OPENAI_API_KEY = userdata.get('OPENAI_API_KEY')
client = OpenAI(api_key=OPENAI_API_KEY)

In [None]:
from IPython.display import Markdown, display


question = 'What types of charging stations exist for charging EVs?'
candidate_number = 5  # number of candidates to include from the vector store

if question is not None and len(question) > 0:
    # Query the vector store
    results = collection.query(
        query_texts=[question], # the question is embedded automatically
        include=['documents', 'metadatas'], # specifically ask for the documents and the metadata
        n_results=candidate_number
    )

    # Concatenate the results to form context
    context = ''
    documents = results['documents'][0]
    metadatas = results['metadatas'][0]

    for i in range(0, len(documents)):
        document = documents[i]
        metadata = metadatas[i]
        context += f'''
          Document title: {metadata["file"]}
          Document Page: {metadata["page"]}
          Context: {document}'''
        context += '\n\n'

    # The promt will include instructions, the question and the context
    content = f'''
        Answer the following question using the provided context, and if the
        answer is not contained within the context, say "I don't know." Explain
        your answer if possible, and give reference (document and page) to the sources you used to
        answer.

        Question:
        {question}

        Context:
        {context}
        '''

    messages = [{ 'role': 'user', 'content': content }]

    # Get the response
    response = client.chat.completions.create(
        model='gpt-4o-mini',
        messages=messages,
    )

    output = response.choices[0].message.content
    display(Markdown(output))

The types of charging stations for charging Electric Vehicles (EVs) are:

1. **Level 1 Charging Station**: This provides charging through a 120-volt AC plug and typically adds about 2 to 5 miles of range per hour of charging. It doesn't require any special installation and usually comes standard with portable EVSE cordsets.

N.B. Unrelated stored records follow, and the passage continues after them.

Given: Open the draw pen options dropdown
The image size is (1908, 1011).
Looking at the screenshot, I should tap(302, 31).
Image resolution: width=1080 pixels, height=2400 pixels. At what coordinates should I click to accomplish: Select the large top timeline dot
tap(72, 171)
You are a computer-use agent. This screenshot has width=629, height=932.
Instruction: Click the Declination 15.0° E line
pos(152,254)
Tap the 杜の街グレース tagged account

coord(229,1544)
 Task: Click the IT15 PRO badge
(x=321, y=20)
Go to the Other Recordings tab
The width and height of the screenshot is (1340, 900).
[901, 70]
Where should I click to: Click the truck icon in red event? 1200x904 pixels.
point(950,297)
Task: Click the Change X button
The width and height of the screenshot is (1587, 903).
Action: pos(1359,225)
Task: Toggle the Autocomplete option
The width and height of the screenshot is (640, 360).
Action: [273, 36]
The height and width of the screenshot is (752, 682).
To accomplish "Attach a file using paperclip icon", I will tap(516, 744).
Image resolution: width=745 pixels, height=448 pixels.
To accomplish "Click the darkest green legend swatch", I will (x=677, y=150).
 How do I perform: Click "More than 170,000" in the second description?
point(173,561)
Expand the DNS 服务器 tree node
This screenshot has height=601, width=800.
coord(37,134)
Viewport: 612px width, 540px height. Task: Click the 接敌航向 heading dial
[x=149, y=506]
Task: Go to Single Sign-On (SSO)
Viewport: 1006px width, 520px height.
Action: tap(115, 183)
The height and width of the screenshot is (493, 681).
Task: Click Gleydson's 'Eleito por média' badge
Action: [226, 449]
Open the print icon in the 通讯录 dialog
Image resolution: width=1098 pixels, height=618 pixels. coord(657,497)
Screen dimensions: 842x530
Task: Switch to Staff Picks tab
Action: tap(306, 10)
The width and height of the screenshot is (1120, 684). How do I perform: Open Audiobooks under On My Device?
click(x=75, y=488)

2. **Level 2 Charging Station**: This type offers charging through a 240-volt AC plug and can add about 10 to 20 miles of range per hour of charging. Level 2 EVSE requires installation of charging equipment and a dedicated electrical circuit.

3. **DC Fast Charging Station**: This provides DC electricity directly to the vehicle with an AC input of 480 V, enabling rapid charging that can add about 60 to 80 miles of range to a PEV in 20 minutes or less.

4. **Wireless or Inductive Charging Station**: This technology uses an electromagnetic field to transfer electricity to a PEV without a cord. It is becoming available again as an aftermarket add-on for newer EVs.

These variations cater to different charging needs and scenarios, depending on charging speed and installation requirements. The details regarding these charging types can be found in the "Plug-In Electric Vehicle Handbook for Consumers" on pages 9, 10, and 12.